Road signage does not comply with the regulations of the NRTA, due to its dimensions, shape and colour being incorrect. The speed limit within an urban area is 60km/h in terms of the NRTA. Now, when one looks at the abovementioned scenario pertaining to signage, the situation can exist where the speed limit in the Estate is reduced to 30km/h, but due to the signage not conforming to the regulations of the NRTA, the speed limit is ipso facto brought to urban speed limit of 60km/h. The transgressor will thus not be criminally liable for driving 45km/h, but may be liable to the HOA in terms of the contractual obligations (Rules of the HOA). The upside to the defective signage is that the Minister, the MEC or any person authorised by the Minister or MEC, or the relevant local authority may authorise the use of the defective signage.
“What happens in the event where the Estate’s signage conforms to the requirements of the NRTA?” you may ask. This is a very pretty scenario on paper, but if the estate management or private security service providers have not complied with the NRTA and have not been subsequently authorised to enforce the traffic regulations, the regulations would be unenforceable.

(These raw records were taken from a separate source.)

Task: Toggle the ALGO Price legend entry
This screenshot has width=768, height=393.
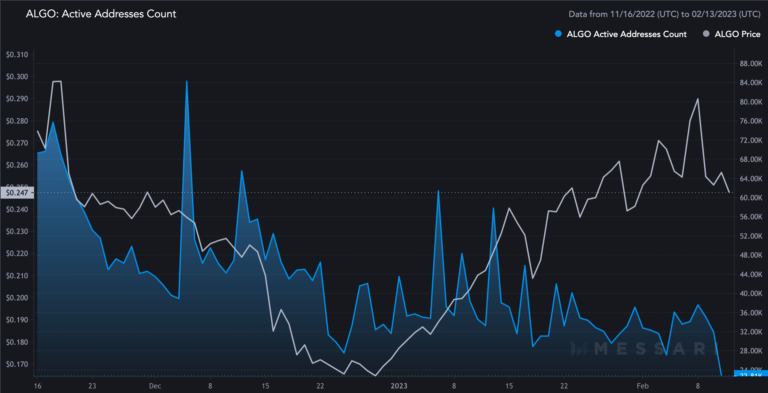Action: point(731,34)
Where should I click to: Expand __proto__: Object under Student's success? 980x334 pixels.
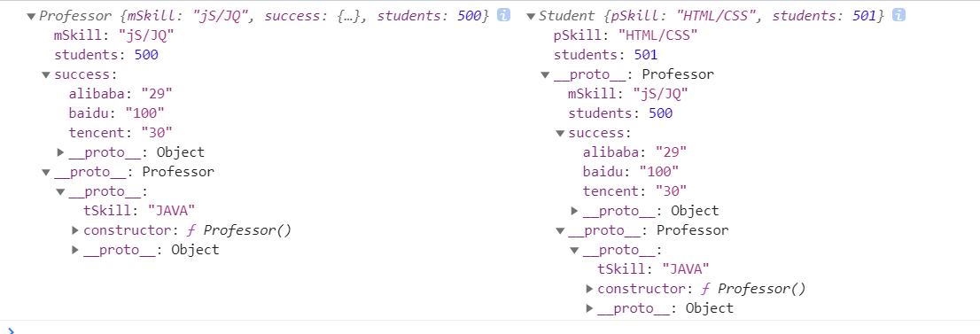[x=575, y=211]
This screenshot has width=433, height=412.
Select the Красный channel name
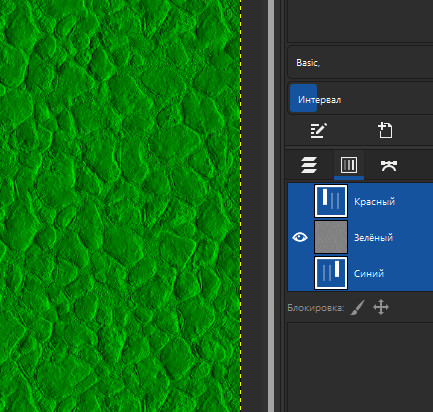coord(374,201)
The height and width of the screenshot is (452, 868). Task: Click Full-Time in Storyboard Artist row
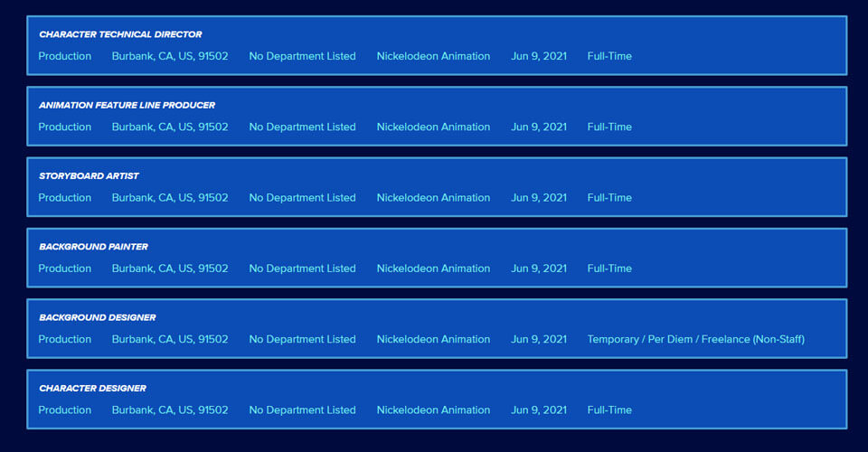point(609,198)
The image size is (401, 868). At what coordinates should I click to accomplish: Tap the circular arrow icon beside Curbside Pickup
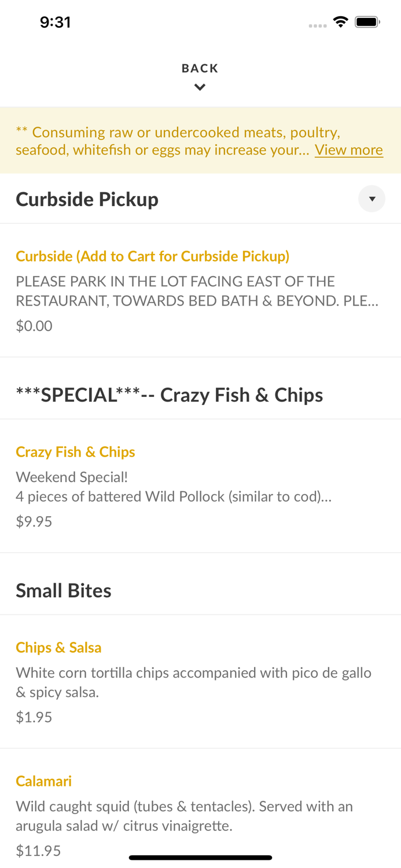click(372, 198)
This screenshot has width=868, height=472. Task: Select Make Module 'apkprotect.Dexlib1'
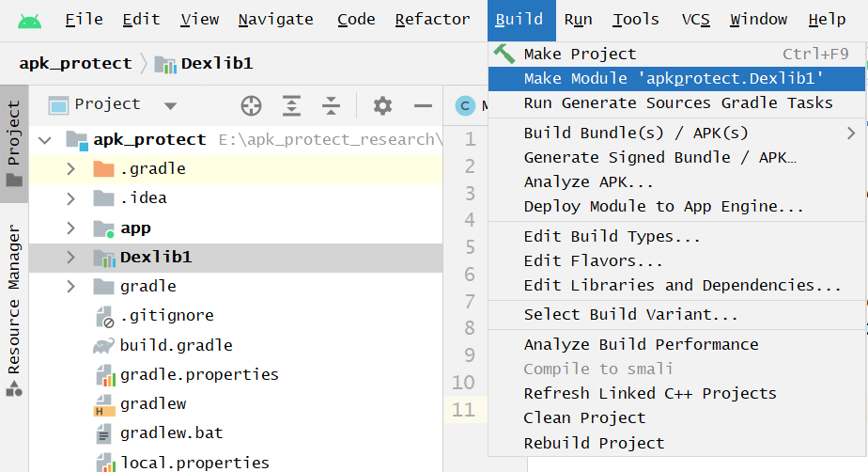674,78
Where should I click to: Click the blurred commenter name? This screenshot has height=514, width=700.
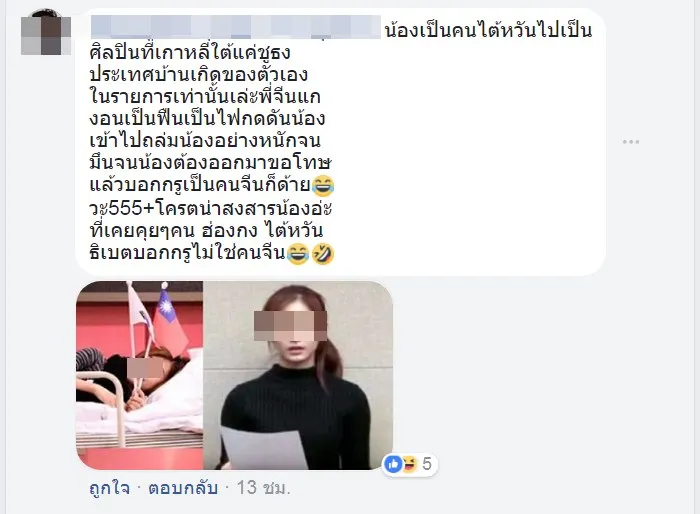tap(236, 27)
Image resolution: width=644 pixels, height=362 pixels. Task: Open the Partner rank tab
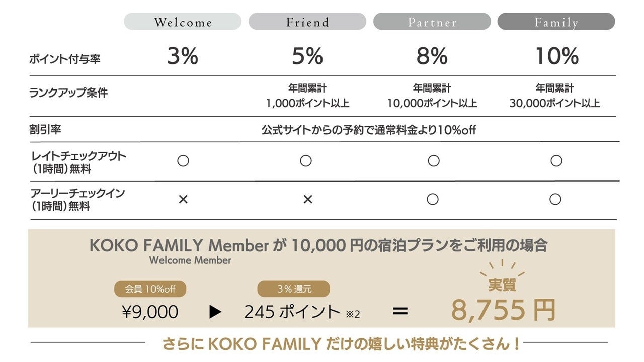(432, 22)
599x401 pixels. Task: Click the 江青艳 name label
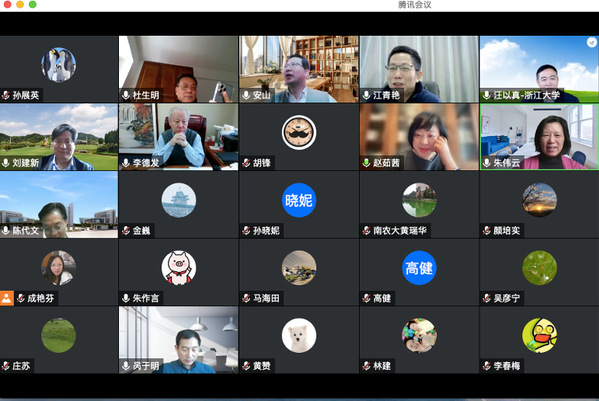(x=386, y=95)
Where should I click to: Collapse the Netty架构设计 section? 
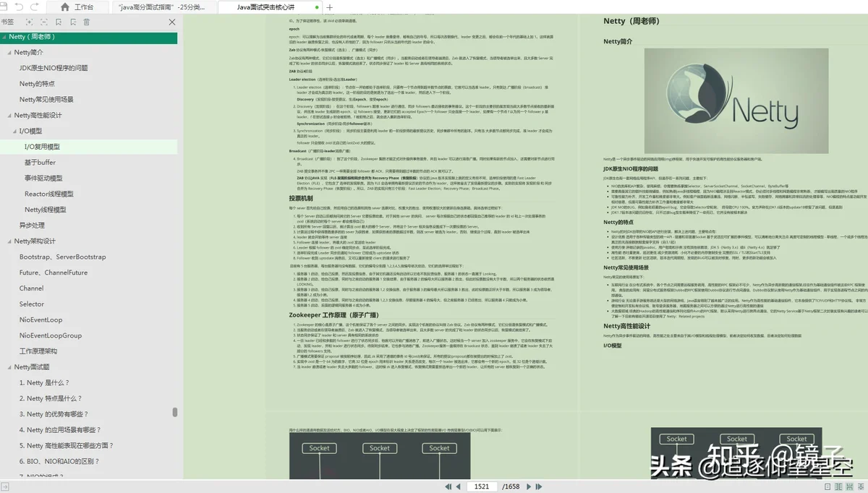tap(8, 241)
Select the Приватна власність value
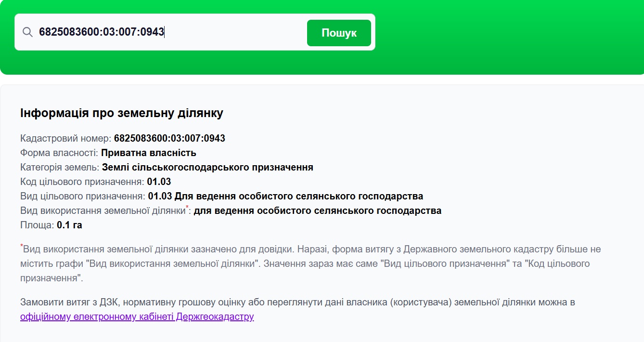This screenshot has width=644, height=342. click(149, 153)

Another example is where the driving of unlicensed vehicles and presence of unlicensed drivers occur. The general rule is that if you are not permitted by law to drive a certain vehicle on a public road, then you are not permitted to drive that vehicle within the Estate. This has a far reaching effect on all the golf carts we see all too often in HOA’s. Most of the golf estates have special golf cart tracks which has no contravening effect towards the NRTA (unless they cross public roads). This, however, is not the end of the road for all the golf cart owning golfers. The use of golf carts on public roads may be approved and authorised by the MEC or local authority concerned.

When a transgression occurs, a “traffic fine” cannot be imposed by a private body like Homeowners Associations, unless the relevant person imposing the fine is authorised by law under the NRTA. The estate management can thus not impose a “traffic fine”, but it can fine a transgressor with a contractual penalty for violating a conduct rule. The fine will stand separate from the operation of the NRTA.

The controlling mechanisms that HOA’s put into place in terms of contractual arrangements with residents, their visitors and other road users as conduct rules cannot take on or replace the NRTA. These are internal contractual conduct measures and the law still applies as on any other public road. The powers and duties of the law enforcement authorities being responsible for traffic law enforcement under the NRTA remain absolute. The conduct rules pertaining to road usage should thus comply with the provisions of the NRTA and if special provisions need to be incorporated, these provisions have to be authorised by the authority authorised to do so.